:: INPUT FOR THIS TASK ::
[Start of section]
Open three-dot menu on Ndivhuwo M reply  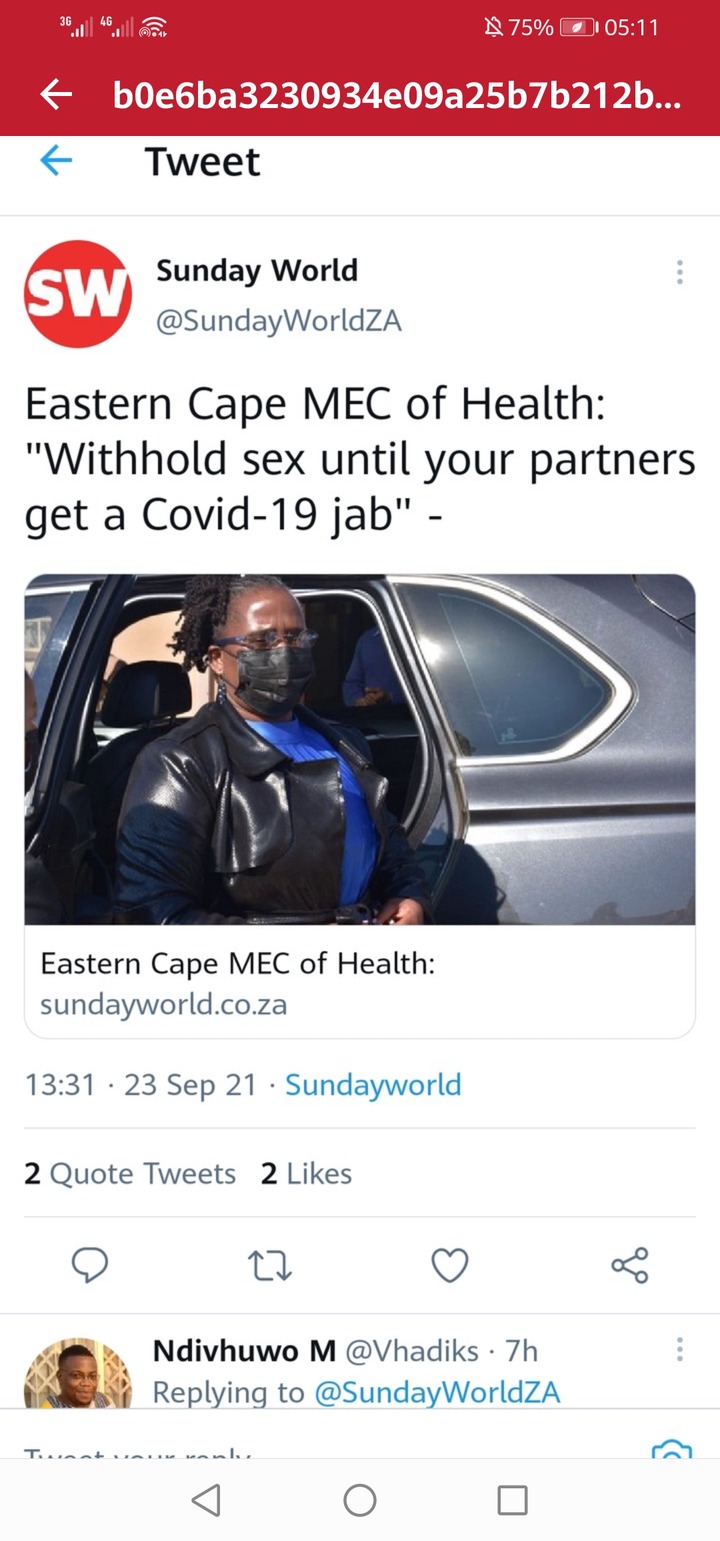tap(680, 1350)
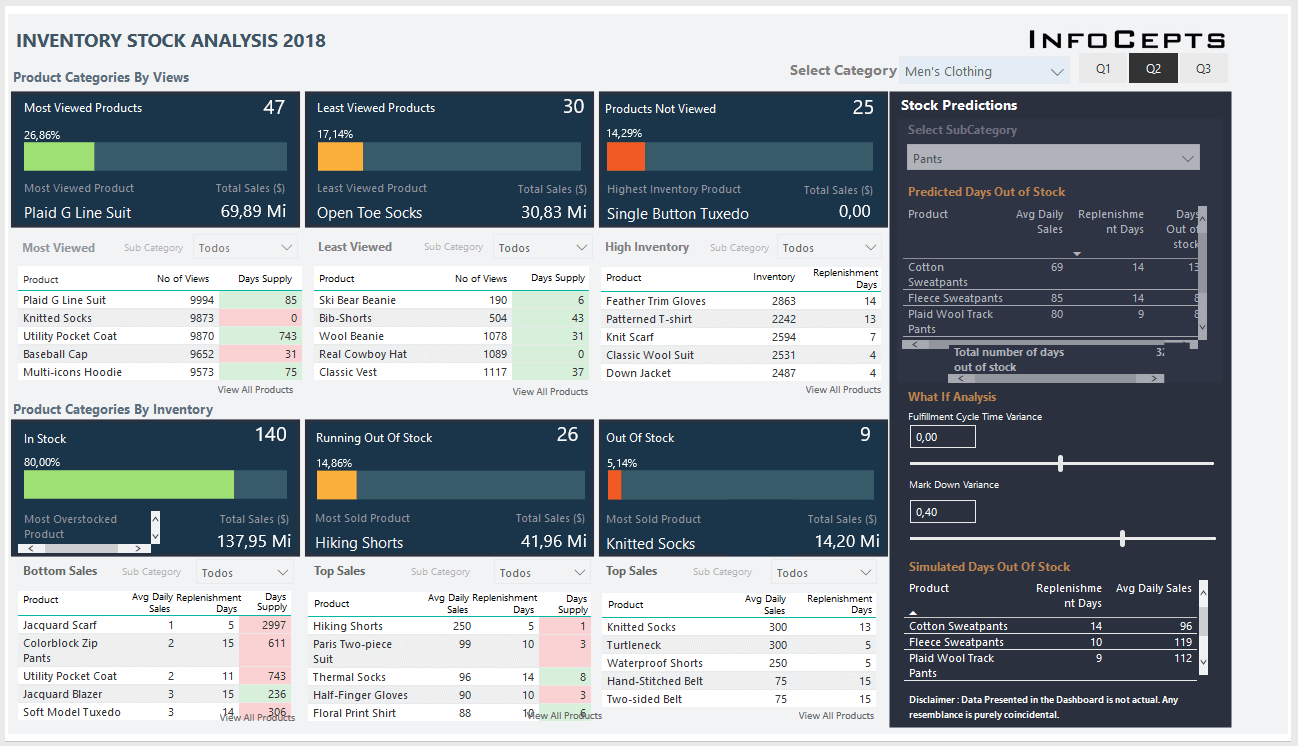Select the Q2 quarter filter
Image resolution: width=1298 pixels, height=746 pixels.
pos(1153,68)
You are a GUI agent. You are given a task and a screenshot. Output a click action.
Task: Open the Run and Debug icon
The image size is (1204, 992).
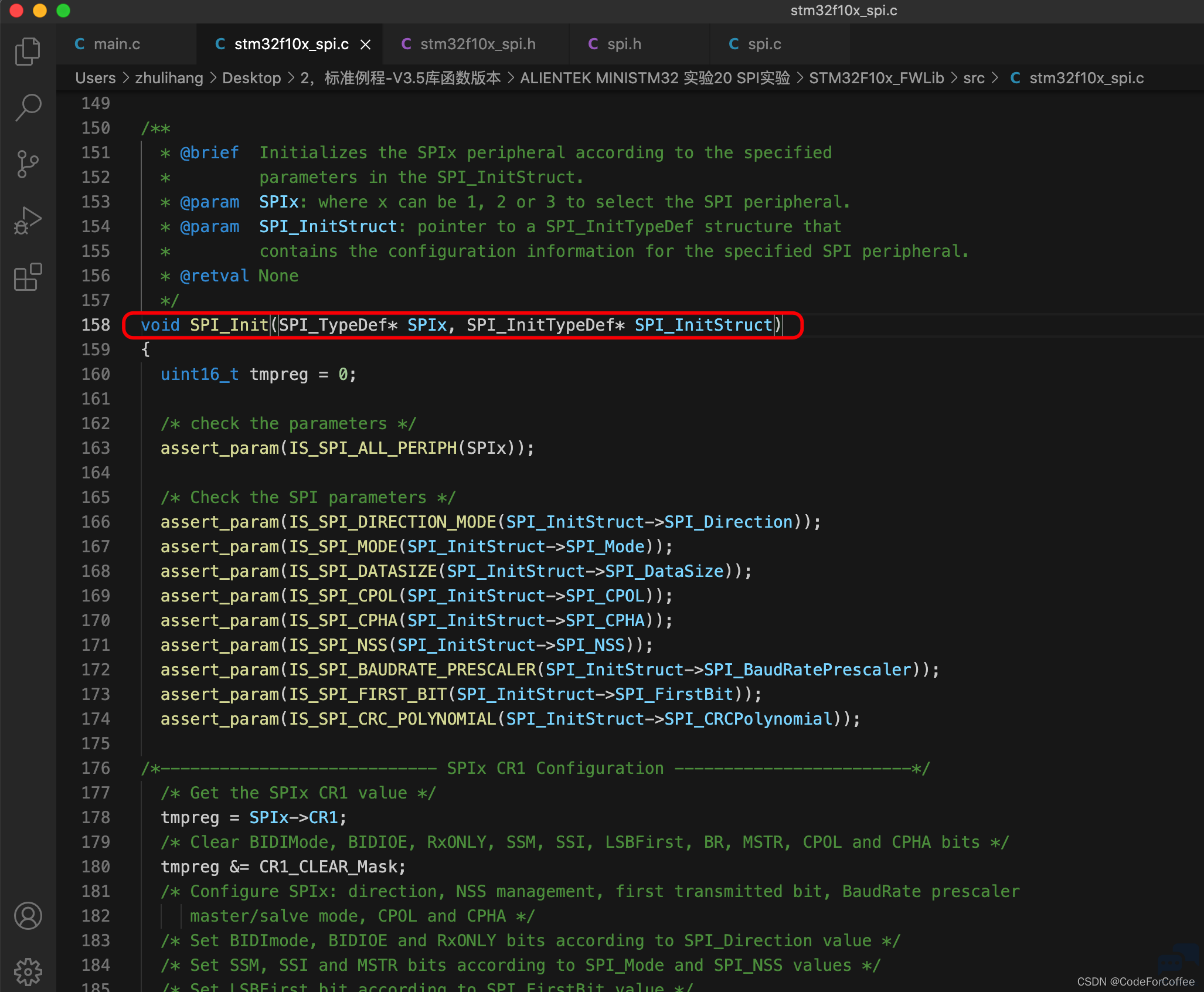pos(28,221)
[End of section]
:: EXERCISE INSTRUCTIONS ::
Write out exactly the lines from the one containing "Task: Open the Run and Debug icon" through the end of the entries, both included. Pictures are not copied.

:: ANSWER FOR THE TASK ::
Task: Open the Run and Debug icon
The image size is (1204, 992).
pos(28,221)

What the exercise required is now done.